### Task details:
Starting at the line that has "This screenshot has width=1279, height=720." and stopping after the line that has "Given: Switch to the Personal Trading tab", reproduce the listing below exactly; omit everything else.

[Opening Supplied material section]

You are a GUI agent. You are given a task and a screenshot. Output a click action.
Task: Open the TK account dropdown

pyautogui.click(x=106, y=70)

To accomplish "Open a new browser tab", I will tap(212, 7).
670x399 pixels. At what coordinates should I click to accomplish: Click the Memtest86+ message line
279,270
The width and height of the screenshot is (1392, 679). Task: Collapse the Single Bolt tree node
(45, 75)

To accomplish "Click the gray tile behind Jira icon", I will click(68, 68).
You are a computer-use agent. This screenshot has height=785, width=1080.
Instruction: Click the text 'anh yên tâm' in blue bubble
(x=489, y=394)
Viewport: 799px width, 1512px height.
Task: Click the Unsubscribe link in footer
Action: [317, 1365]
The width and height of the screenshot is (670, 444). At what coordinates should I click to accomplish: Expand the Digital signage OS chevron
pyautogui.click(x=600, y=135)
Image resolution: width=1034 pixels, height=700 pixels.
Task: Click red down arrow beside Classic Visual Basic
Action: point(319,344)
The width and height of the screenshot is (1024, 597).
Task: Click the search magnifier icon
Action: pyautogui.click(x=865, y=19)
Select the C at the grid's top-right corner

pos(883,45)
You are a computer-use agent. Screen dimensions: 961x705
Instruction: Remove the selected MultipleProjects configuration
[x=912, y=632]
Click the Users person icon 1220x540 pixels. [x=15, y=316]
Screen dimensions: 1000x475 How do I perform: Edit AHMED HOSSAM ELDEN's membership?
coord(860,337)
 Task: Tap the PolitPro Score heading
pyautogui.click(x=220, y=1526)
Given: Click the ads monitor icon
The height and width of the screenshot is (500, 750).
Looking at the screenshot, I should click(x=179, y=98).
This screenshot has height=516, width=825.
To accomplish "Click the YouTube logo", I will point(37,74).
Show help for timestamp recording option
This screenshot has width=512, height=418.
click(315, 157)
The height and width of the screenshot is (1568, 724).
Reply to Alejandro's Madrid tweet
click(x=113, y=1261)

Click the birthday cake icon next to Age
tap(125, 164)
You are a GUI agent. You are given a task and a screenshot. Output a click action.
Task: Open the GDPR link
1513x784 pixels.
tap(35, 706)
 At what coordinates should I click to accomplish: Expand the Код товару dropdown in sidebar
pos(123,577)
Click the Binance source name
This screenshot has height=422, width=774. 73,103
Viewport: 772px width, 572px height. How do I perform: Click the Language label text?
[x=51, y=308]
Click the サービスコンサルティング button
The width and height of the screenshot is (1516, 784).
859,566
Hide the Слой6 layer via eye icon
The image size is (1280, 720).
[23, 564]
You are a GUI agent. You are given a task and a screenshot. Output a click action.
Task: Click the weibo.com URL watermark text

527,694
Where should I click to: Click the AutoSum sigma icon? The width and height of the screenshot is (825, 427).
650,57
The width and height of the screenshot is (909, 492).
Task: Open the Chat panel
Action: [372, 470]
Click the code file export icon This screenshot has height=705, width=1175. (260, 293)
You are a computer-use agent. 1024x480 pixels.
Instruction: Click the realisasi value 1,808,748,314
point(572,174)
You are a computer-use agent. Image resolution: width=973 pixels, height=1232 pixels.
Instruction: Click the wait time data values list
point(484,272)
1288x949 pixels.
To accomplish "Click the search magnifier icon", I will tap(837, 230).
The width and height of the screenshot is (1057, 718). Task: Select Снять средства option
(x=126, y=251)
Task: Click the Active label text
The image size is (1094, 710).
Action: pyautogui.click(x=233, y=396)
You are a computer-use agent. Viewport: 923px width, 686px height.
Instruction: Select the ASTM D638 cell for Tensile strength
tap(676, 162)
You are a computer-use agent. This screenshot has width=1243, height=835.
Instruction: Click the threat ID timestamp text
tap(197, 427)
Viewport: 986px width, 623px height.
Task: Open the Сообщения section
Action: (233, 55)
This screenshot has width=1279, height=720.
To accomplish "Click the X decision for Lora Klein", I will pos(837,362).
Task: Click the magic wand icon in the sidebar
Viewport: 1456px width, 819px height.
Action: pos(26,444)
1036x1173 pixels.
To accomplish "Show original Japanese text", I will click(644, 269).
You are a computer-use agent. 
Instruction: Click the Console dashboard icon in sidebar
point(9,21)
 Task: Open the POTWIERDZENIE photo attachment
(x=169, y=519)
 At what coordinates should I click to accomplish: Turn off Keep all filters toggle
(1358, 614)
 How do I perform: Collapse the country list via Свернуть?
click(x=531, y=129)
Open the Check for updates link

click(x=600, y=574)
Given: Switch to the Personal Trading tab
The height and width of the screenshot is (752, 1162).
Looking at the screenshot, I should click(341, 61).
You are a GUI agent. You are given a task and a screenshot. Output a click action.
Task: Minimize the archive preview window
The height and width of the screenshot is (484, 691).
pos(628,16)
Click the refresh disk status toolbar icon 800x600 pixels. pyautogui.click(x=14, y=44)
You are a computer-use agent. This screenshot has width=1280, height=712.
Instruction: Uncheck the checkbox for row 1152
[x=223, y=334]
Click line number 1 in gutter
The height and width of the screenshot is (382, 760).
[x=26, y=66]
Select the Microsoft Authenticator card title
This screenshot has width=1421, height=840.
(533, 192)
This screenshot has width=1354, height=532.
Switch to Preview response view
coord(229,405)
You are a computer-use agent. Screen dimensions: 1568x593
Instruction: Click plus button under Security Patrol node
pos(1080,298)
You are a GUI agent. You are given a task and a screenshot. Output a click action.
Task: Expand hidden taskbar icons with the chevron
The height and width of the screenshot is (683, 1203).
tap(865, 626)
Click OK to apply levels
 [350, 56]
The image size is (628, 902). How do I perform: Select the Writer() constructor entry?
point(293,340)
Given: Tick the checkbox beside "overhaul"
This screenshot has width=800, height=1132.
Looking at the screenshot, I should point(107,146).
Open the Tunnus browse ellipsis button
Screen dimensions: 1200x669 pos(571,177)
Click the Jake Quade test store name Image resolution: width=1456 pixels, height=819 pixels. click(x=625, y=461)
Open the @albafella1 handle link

[Closing Supplied material section]

### Task response:
This screenshot has width=1279, height=720.
To accomplish "Click the X decision for Lora Klein", I will pos(837,362).
Task: Click the magic wand icon in the sidebar
Viewport: 1456px width, 819px height.
Action: pos(26,444)
1036x1173 pixels.
To accomplish "Show original Japanese text", I will click(644, 269).
You are a computer-use agent. 
Instruction: Click the Console dashboard icon in sidebar
point(9,21)
 Task: Open the POTWIERDZENIE photo attachment
(x=169, y=519)
 At what coordinates should I click to accomplish: Turn off Keep all filters toggle
(1358, 614)
 How do I perform: Collapse the country list via Свернуть?
click(x=531, y=129)
Open the Check for updates link

click(x=600, y=574)
Given: Switch to the Personal Trading tab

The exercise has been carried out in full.